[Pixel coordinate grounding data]

•••

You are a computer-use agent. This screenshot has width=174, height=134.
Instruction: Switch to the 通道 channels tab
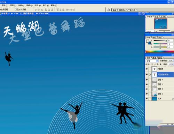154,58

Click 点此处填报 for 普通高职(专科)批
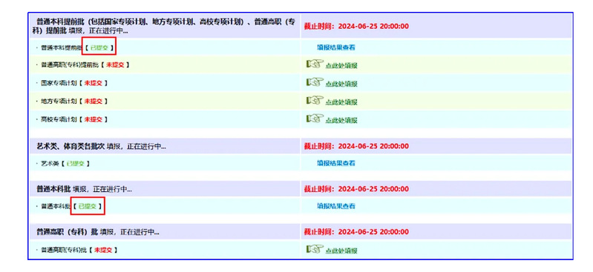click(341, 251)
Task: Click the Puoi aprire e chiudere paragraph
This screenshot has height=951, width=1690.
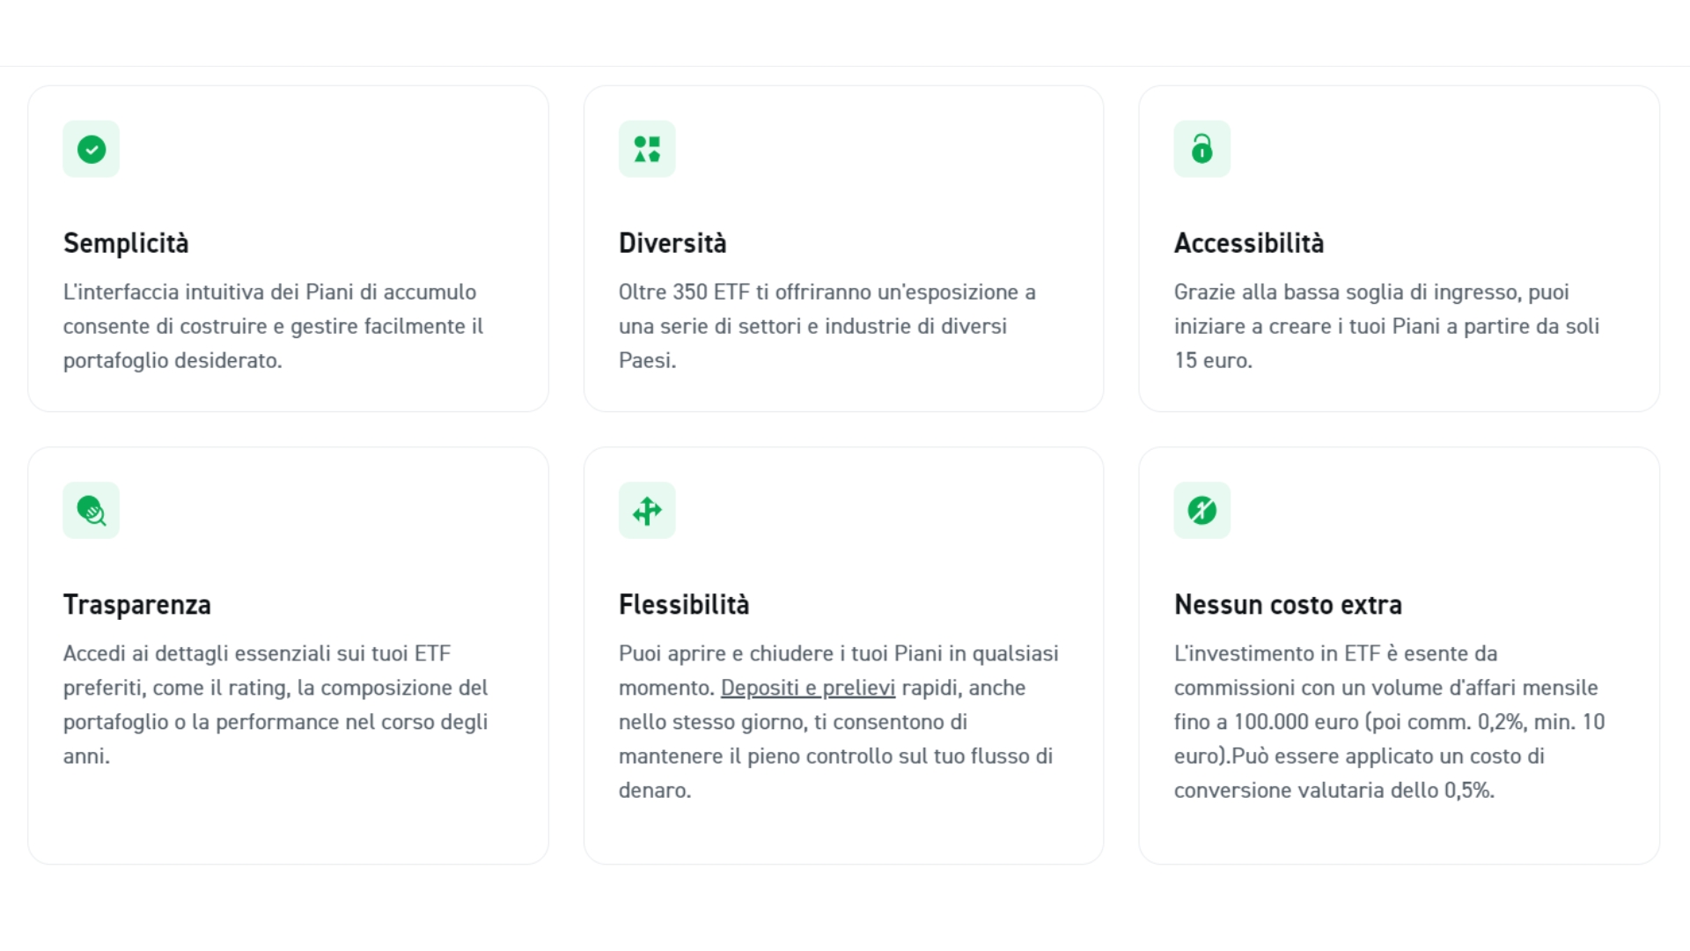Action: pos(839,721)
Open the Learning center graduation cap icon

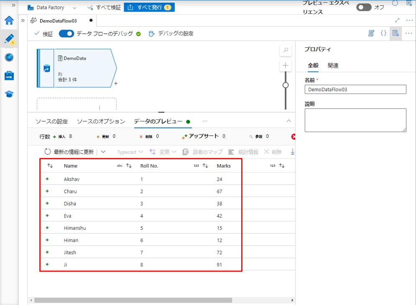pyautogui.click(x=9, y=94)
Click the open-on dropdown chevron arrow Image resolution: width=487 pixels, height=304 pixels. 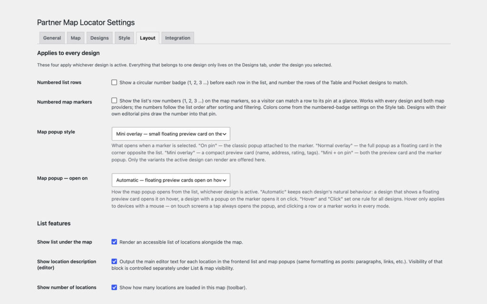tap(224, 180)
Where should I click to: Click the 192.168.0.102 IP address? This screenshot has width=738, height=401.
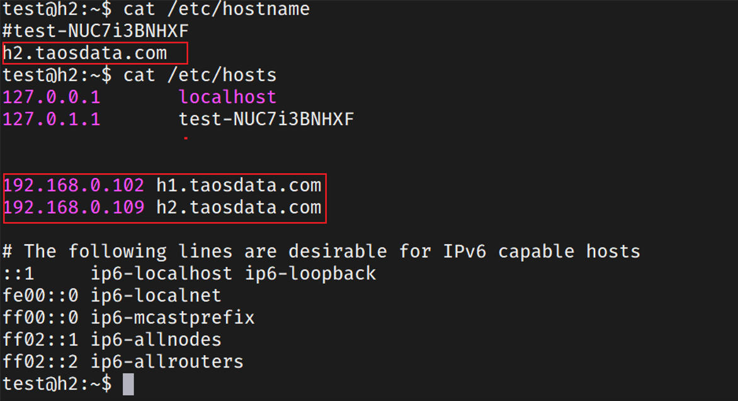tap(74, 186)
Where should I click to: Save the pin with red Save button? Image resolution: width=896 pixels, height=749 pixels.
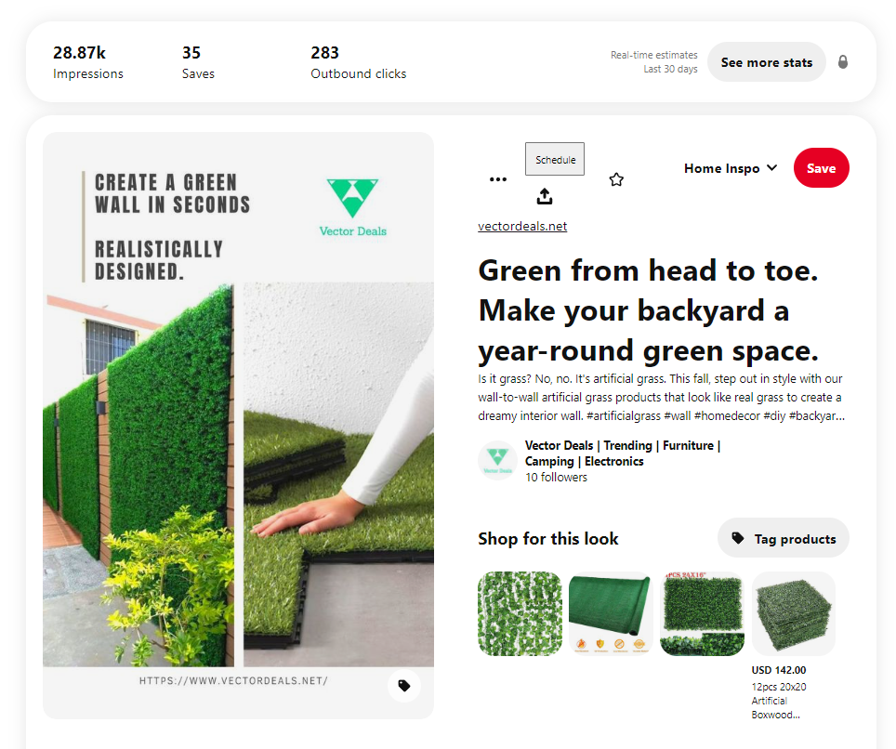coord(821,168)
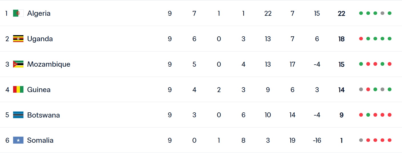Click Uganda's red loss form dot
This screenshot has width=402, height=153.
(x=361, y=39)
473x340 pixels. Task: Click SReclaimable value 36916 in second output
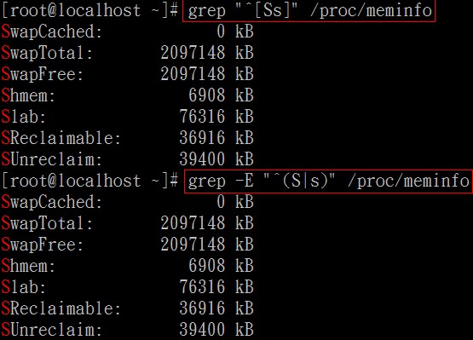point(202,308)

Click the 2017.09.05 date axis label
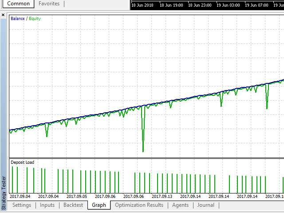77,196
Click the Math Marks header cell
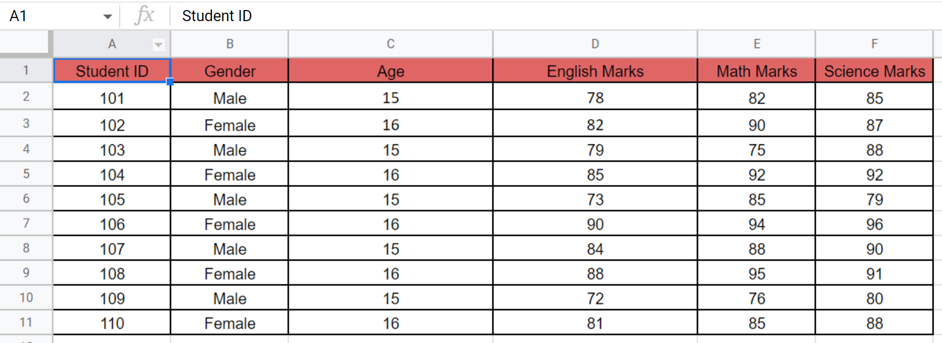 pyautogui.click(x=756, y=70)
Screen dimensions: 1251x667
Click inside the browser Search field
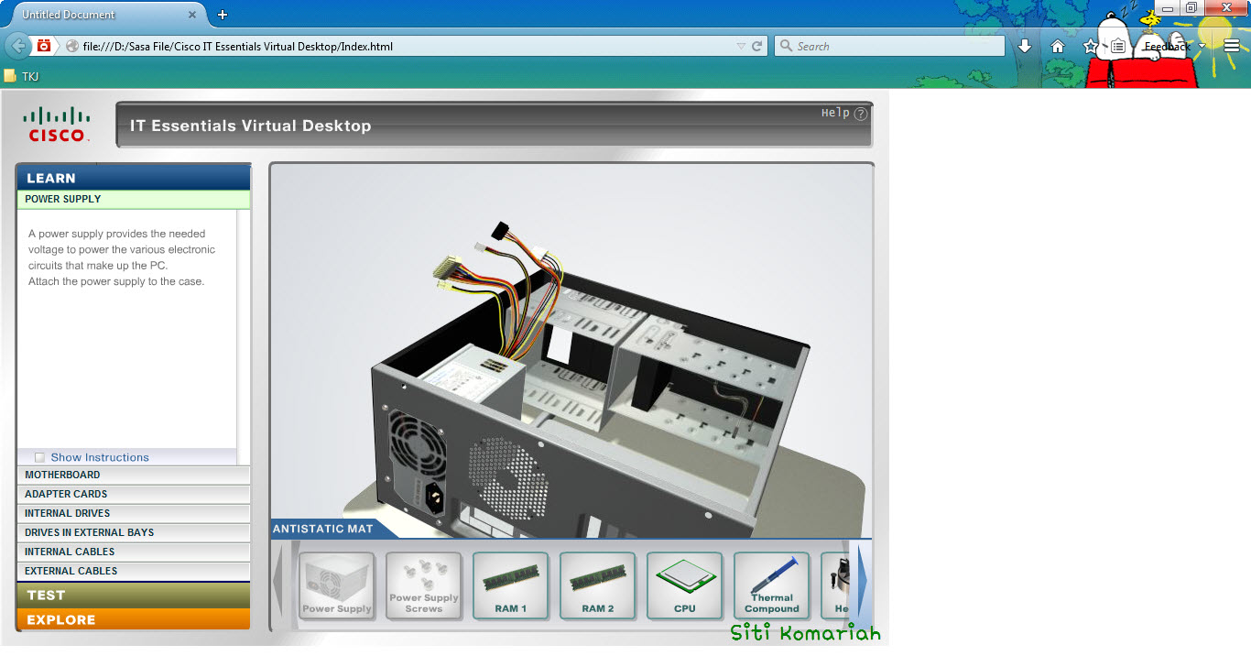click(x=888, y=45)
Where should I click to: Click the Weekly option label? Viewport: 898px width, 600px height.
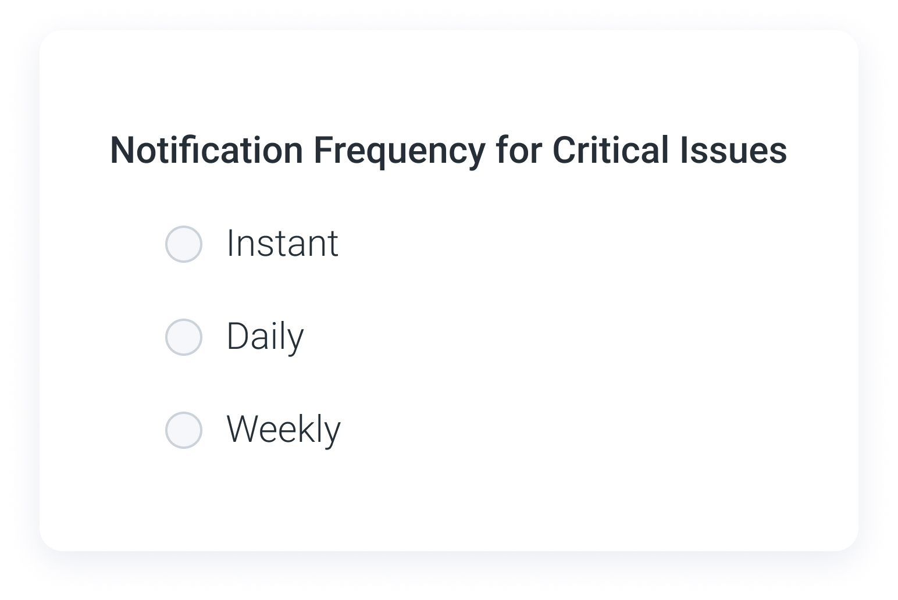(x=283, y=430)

•••

Exercise objective: Repeat exactly the line containing "473x340 pixels. Task: Click" and every line after it through the end of the records, and nothing else. Leave the pictures out.

Written response:
473x340 pixels. Task: Click SReclaimable value 36916 in second output
point(202,308)

Click the 2017.09.05 date axis label
77,196
Click the Math Marks header cell
 pyautogui.click(x=756, y=70)
Screen dimensions: 1251x667
Click inside the browser Search field
click(x=888, y=45)
Where should I click to: Click the Weekly option label? Viewport: 898px width, 600px height.
(x=283, y=430)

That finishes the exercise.